▶ **Extrait de page**:
────────────────
Le Danemark présente ses excuses pour la contraception forcée au Groenland, un drame touchant des milliers de femmes inuites. Quelles seront les prochaines étapes pour les victimes ?

Imaginez être une adolescente de 13 ans, convoquée sans explication chez un médecin, où un acte médical invasif vous est imposé, sans votre consentement ni celui de vos parents. C’est la réalité qu’ont vécue des milliers de femmes inuites au Groenland sous l’égide des autorités danoises, jusqu’en 1992. Cette page sombre de l’histoire, marquée par une campagne de contraception forcée, a enfin reçu des excuses officielles de la Première ministre danoise, Mette Frederiksen, en 2025. Ce geste, attendu depuis des décennies, ouvre un nouveau chapitre dans les relations entre le Danemark et ce territoire autonome, mais soulève aussi des questions sur la réparation et la justice. Cet article explore les ramifications de cet événement, les traumas des victimes et les enjeux pour l’avenir.

Une reconnaissance historique pour un traumatisme colonial

Mercredi, la Première ministre danoise a brisé un silence de plusieurs décennies en présentant des excuses officielles aux victimes de la contraception forcée au Groenland. Ce geste, loin d’être anodin, répond à une demande persistante des survivantes et de leurs avocats. Entre la fin des années 1960 et 1992, plus de 4 500 femmes inuites, souvent très jeunes, ont subi la pose de stérilets sans leur consentement, dans le cadre d’une politique visant à limiter la natalité dans ce territoire arctique alors sous influence danoise.

Cette campagne, décidée à Copenhague, reflétait une logique coloniale, où les autorités percevaient le fort taux de natalité groenlandais comme une menace. Les conséquences ont été dévastatrices : stérilité pour certaines, séquelles physiques et psychologiques pour beaucoup, et un sentiment profond de violation. Ce n’est qu’en 2019, avec le témoignage courageux de Naja Lyberth, que cette histoire a commencé à émerger publiquement.
────────────────
▶ **Entrées fournies**:

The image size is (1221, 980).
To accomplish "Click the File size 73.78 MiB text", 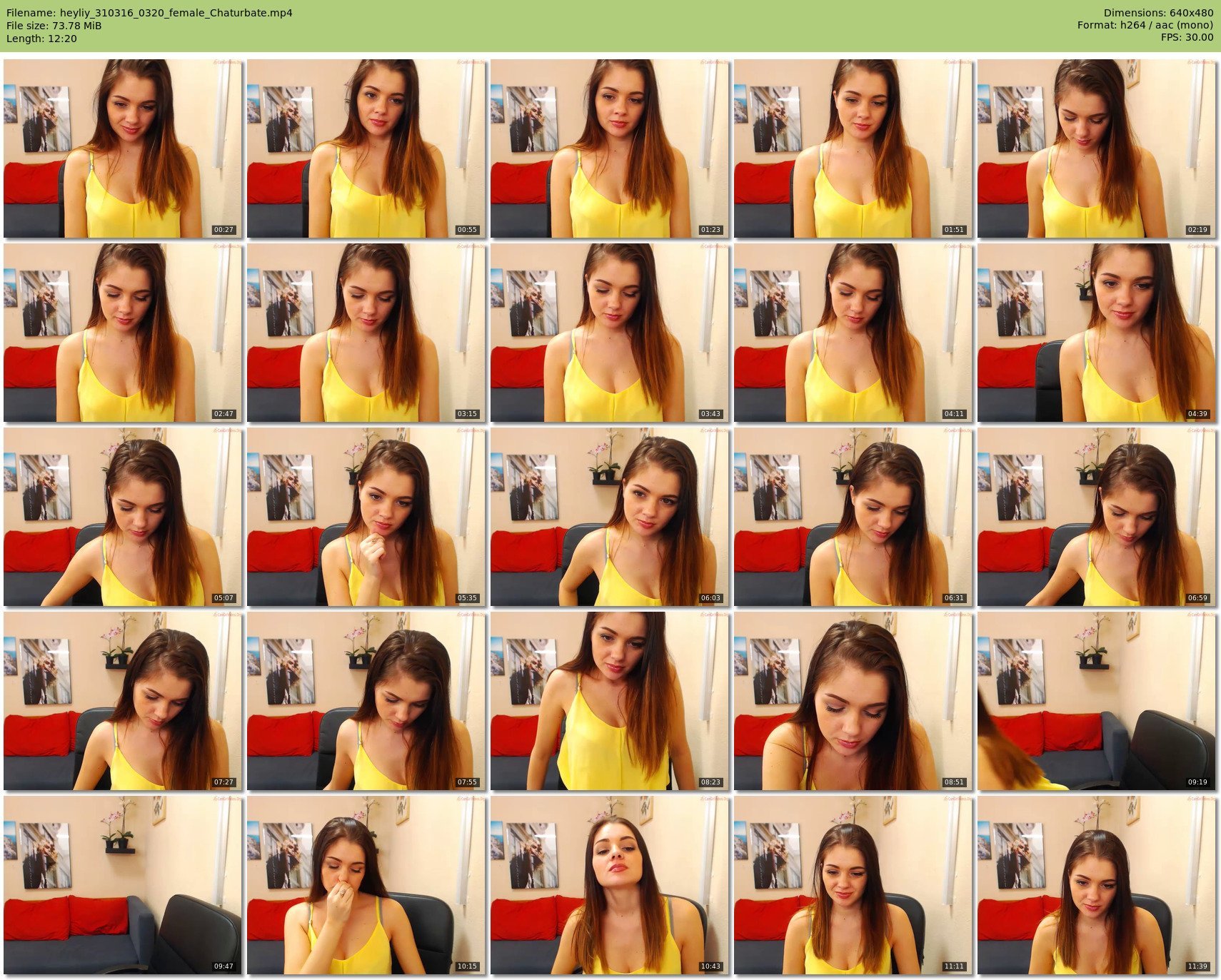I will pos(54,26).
────────────────
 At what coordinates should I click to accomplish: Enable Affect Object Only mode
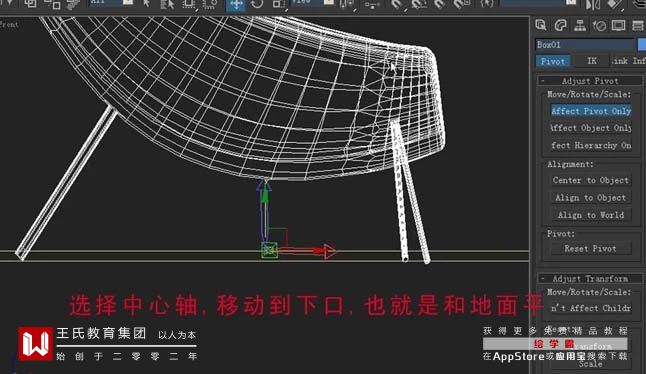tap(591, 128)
────────────────
▶ **Consigne 1**: D'après l'extrait de page, combien de femmes inuites ont subi la pose de stérilets sans leur consentement entre la fin des années 1960 et 1992 ?
▶ **Consigne 2**: Renvoyez, sans rien y modifier, le passage de l'extrait de page qui va de "Le Danemark présente" jusqu'à "les victimes ?".

▶ **Réponse 1**: Plus de 4 500.

▶ **Réponse 2**:
Le Danemark présente ses excuses pour la contraception forcée au Groenland, un drame touchant des milliers de femmes inuites. Quelles seront les prochaines étapes pour les victimes ?